The Irish Creamery Milk Suppliers' Association (ICMSA) has said it is "extremely notable" that the only people who will see their margins affected by cuts to milk price by retailers are dairy farmers.
Several retailers have moved in recent days to announce reductions to the cost of milk in their stores.
These announcements began with Lidl and Aldi, with Tesco and most recently SuperValu also confirming they will cut prices.
SuperValu has confirmed that it has reduced the price of 2L of its own-brand milk to €2.35, with pro-rate reductions across all its own-brand milk.
The retailer said that it continues to invest heavily in its own-brand range.
Tesco, meanwhile, said: "While cost pressures remain across the supply chain, we’re committed to keeping prices affordable and helping households to manage their weekly shop, without compromising on quality or our support for Irish suppliers."
Commenting on this run of announcements from retailers, ICMSA president Denis Drennan said: "When the markets are going up, every element of the supply chain makes their margins.
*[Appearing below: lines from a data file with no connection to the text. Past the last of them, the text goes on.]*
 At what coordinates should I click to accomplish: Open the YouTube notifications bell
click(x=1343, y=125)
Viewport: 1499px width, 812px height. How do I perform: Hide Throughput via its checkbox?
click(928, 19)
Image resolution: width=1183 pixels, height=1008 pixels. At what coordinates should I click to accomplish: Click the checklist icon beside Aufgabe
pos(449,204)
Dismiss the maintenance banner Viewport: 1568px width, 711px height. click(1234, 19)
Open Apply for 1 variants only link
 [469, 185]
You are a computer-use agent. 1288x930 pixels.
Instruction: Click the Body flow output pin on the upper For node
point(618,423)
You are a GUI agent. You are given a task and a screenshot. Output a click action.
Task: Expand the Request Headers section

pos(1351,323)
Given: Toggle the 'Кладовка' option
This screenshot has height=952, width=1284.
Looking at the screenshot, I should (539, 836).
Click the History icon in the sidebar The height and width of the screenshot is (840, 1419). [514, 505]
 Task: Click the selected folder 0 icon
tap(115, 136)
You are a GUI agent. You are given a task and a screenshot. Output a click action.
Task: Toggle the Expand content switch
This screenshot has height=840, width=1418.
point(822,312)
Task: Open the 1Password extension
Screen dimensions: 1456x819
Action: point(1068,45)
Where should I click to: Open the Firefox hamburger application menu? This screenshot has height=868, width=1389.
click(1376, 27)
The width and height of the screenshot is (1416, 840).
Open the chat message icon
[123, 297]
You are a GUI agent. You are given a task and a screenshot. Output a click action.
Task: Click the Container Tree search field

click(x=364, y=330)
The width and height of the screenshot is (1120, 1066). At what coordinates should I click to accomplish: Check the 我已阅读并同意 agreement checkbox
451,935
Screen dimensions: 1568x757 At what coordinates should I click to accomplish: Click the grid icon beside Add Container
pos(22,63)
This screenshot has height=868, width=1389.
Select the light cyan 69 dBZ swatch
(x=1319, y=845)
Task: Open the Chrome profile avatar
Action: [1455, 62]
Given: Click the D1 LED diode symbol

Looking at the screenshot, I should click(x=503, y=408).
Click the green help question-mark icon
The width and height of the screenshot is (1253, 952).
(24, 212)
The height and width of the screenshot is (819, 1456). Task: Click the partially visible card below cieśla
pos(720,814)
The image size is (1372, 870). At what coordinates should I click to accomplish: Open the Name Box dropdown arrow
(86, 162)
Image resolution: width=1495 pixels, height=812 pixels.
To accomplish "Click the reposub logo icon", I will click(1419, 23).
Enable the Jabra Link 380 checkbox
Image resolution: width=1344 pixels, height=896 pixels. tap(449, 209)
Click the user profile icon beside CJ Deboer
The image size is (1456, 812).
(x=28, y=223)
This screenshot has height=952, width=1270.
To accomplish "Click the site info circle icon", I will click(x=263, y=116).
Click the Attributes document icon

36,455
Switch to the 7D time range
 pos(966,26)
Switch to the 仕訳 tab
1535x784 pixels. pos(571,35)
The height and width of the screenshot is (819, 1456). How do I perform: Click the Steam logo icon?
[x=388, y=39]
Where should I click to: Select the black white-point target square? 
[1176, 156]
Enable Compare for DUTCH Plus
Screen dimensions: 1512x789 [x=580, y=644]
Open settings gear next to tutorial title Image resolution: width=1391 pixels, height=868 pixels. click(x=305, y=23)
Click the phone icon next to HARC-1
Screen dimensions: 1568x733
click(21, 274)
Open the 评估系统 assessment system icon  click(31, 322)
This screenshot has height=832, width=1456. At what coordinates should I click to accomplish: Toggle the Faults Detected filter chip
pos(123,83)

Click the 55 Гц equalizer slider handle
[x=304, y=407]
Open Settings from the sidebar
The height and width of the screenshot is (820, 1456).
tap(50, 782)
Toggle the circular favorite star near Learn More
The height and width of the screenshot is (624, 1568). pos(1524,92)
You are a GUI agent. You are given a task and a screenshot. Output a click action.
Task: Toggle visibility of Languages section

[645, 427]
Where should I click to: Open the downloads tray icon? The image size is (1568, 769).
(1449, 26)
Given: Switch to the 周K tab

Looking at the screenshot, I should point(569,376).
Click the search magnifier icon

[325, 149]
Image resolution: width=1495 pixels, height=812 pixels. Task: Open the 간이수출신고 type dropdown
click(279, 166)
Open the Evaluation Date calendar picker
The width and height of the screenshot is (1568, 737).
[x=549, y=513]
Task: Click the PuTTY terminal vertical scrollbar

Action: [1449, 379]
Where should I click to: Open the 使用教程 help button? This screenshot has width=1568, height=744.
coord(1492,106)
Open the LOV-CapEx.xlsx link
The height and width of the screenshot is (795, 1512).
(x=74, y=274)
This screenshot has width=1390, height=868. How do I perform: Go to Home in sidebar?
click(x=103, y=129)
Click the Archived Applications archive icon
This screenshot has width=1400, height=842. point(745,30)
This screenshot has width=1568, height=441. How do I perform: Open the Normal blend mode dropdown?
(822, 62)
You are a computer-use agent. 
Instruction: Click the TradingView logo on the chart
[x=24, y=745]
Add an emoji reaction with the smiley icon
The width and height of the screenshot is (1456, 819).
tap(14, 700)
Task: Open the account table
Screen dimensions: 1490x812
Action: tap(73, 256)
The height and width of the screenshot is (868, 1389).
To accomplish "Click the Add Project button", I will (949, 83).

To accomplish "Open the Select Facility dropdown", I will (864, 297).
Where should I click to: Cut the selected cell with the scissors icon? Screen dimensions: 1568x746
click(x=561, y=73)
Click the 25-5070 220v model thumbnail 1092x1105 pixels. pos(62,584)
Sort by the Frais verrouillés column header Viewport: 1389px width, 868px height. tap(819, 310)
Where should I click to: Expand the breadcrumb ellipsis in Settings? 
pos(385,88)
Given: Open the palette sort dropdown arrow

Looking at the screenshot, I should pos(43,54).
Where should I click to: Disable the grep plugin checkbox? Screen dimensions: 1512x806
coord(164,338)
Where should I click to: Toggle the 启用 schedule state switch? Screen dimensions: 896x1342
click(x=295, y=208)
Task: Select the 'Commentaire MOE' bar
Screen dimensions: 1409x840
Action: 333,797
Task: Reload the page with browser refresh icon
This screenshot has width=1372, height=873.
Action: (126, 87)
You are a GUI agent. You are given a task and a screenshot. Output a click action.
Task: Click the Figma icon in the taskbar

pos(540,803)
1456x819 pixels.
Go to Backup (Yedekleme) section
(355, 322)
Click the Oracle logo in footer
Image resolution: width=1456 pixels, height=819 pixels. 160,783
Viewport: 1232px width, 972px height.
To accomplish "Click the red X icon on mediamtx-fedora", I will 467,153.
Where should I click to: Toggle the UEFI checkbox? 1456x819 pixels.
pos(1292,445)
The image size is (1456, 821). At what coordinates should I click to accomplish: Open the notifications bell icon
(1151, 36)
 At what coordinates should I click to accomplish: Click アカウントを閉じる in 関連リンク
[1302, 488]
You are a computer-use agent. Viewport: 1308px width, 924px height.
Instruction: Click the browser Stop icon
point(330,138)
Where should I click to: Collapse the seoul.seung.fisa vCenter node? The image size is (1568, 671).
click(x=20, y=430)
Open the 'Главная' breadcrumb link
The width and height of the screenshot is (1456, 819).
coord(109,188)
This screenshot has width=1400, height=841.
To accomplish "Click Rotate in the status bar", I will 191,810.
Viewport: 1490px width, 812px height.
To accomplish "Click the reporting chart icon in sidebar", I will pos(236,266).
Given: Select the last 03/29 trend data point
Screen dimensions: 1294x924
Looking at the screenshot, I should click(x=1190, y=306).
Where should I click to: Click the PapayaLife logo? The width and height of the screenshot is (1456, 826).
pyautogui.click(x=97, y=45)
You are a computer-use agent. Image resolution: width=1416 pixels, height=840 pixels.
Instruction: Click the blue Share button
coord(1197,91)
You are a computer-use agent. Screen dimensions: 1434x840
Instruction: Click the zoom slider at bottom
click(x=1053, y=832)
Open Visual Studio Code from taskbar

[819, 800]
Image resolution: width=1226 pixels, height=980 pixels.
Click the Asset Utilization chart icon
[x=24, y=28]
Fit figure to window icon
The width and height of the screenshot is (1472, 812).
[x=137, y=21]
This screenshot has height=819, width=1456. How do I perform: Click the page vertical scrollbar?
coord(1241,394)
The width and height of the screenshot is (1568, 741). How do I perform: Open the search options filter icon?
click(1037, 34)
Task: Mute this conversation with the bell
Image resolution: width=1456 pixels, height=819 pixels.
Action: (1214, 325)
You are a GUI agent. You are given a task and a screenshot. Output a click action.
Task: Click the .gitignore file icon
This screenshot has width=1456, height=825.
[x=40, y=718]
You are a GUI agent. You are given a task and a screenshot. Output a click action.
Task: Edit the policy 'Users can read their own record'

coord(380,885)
When the markets are going down, as at present, the only element in the dairy supply chain that loses financially are the dairy farmers.
"The economic and compulsory environmental costs to produce a litre of milk are the same, but the price the farmer receives has fallen in the last two months," he added.
"There's no other sector that can and does experience this kind of precipitous fall in income and it's exactly this kind of income volatility that is cited by the next generation as the single biggest obstacle to them going into farming.
"The government had a chance to incorporate a measure to deal with it last week in [Budget 2026] but, yet again, decided to ignore the problem," Drennan commented.
The ICMSA president said that farmers' margins are "an open book" and freely available for anyone to ascertain, claiming that the margins of retailers "seem a much murkier matter".
"The [Minister for Agriculture Martin Heydon] must give the Agri-Food Regulator the necessary powers to publicly state who is getting what, and how," Drennan added.
"Farmers work for 365 days a year to produce milk for the consumer and it takes the retailer two hours in a fridge to sell it. There seems to be an unbelievably lop-sided 'divvy up' of the margins.
"Farmers are up against it again and will not be able to take another fall in their prices or income," the farm leader said.